Reading text

(begin)

Join United by Blue, National Parks Conservation Association, American Sustainable Business Council and Environment America and our growing coalition on this letter opposing changes to the Waters of the U.S. rule.
The Honorable Andrew Wheeler
Acting Administrator Environmental Protection Agency 1200 Pennsylvania Avenue NW Washington, DC 20460
The Honorable R.D. James
Assistant Secretary of the Army (Civil Works)
Army Corps of Engineers
108 Army Pentagon
Washington, DC 20310
Attention: Docket ID No. EPA-HQ-OW-2018-0149
Dear Mr. Wheeler and Mr. James:
On behalf of our millions of customers, members, and supporters, we ask that you keep the value of our water and the business it generates in mind and withdraw your proposal to eliminate federal protection for waterways across the country.

(end)

Supplied information
(begin)

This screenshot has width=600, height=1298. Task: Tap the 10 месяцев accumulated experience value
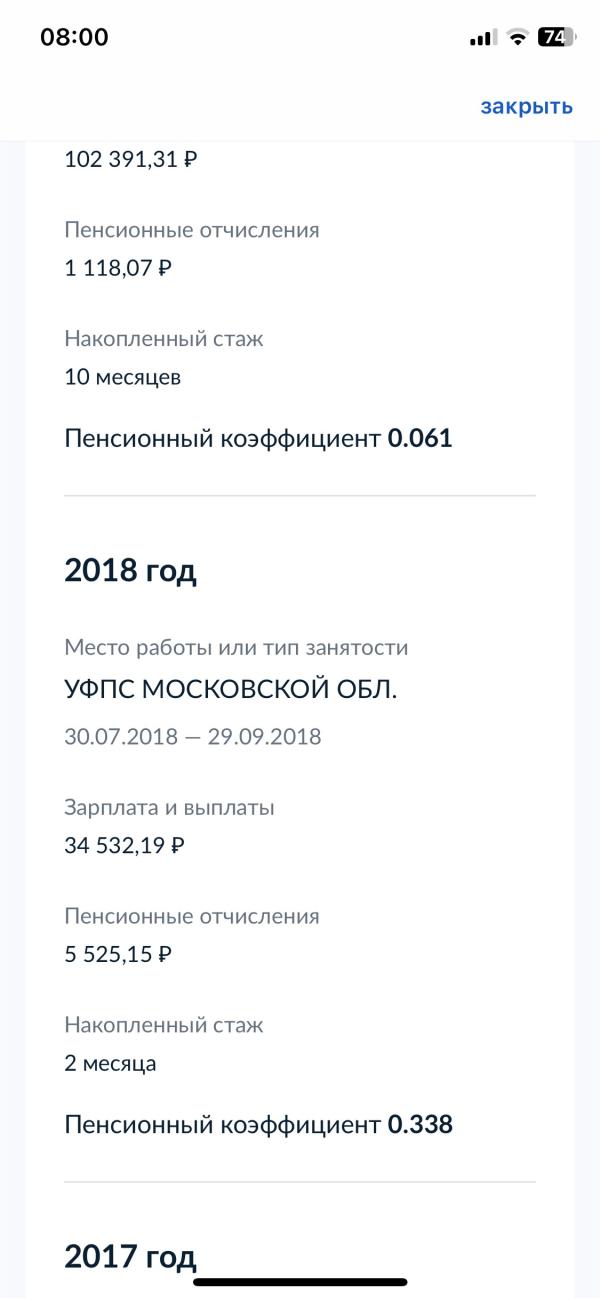[123, 377]
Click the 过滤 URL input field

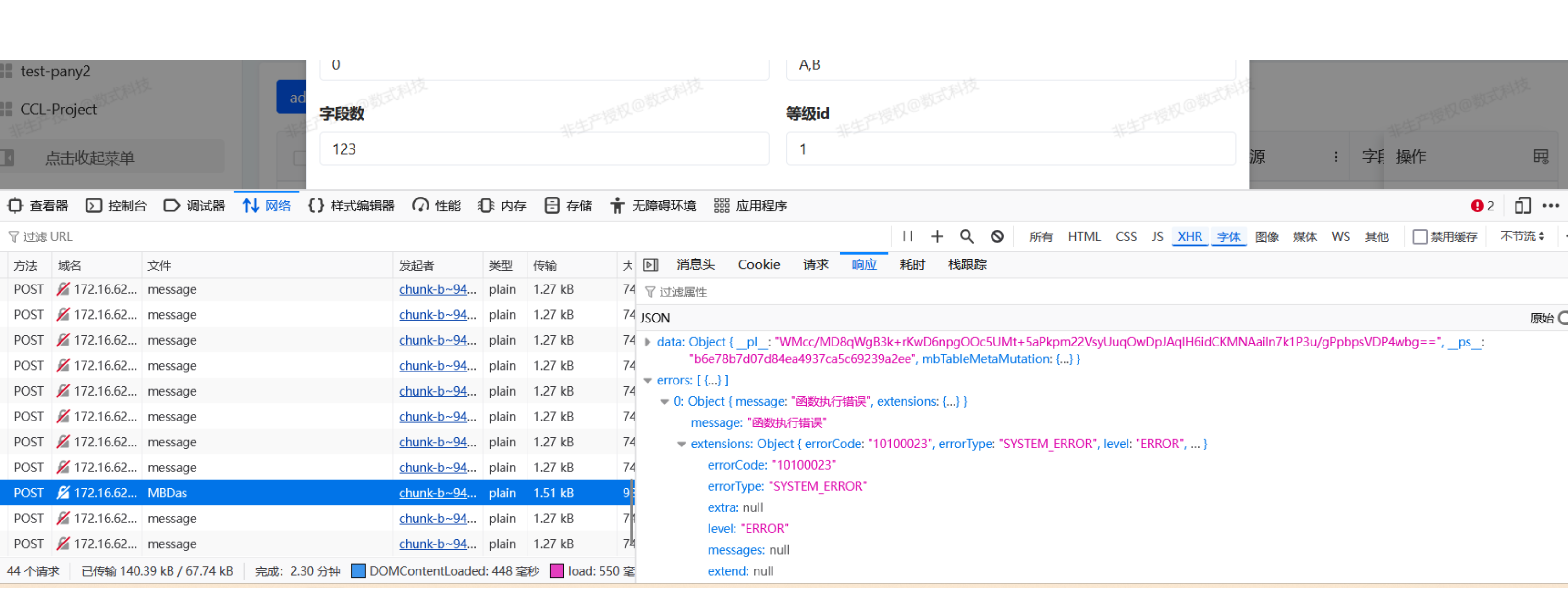(100, 236)
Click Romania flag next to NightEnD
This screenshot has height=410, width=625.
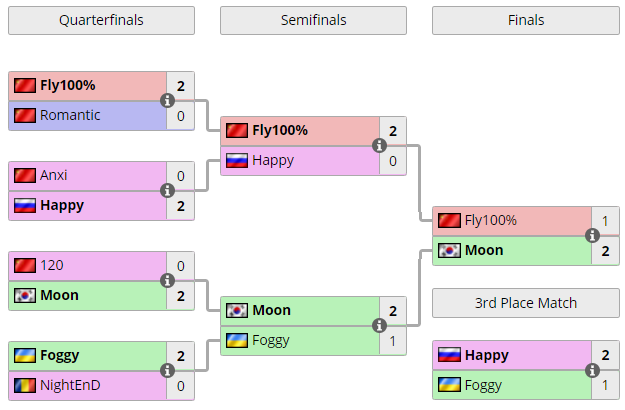25,385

(end)

The tasks
1. Give the letter again, starting with "Army Corps of" and going on through "across the country.", replacing "waterways" with "rivers and streams".
2. Please print the rows word for word, starting with the line with "Click Romania flag next to NightEnD" and going on through the last line of the rows, with both ends included and the pictures left out.
The letter and the rows come from unrelated sources.

Written answers
1.
Army Corps of Engineers
108 Army Pentagon
Washington, DC 20310
Attention: Docket ID No. EPA-HQ-OW-2018-0149
Dear Mr. Wheeler and Mr. James:
On behalf of our millions of customers, members, and supporters, we ask that you keep the value of our water and the business it generates in mind and withdraw your proposal to eliminate federal protection for rivers and streams across the country.

2.
Click Romania flag next to NightEnD
This screenshot has height=410, width=625.
25,385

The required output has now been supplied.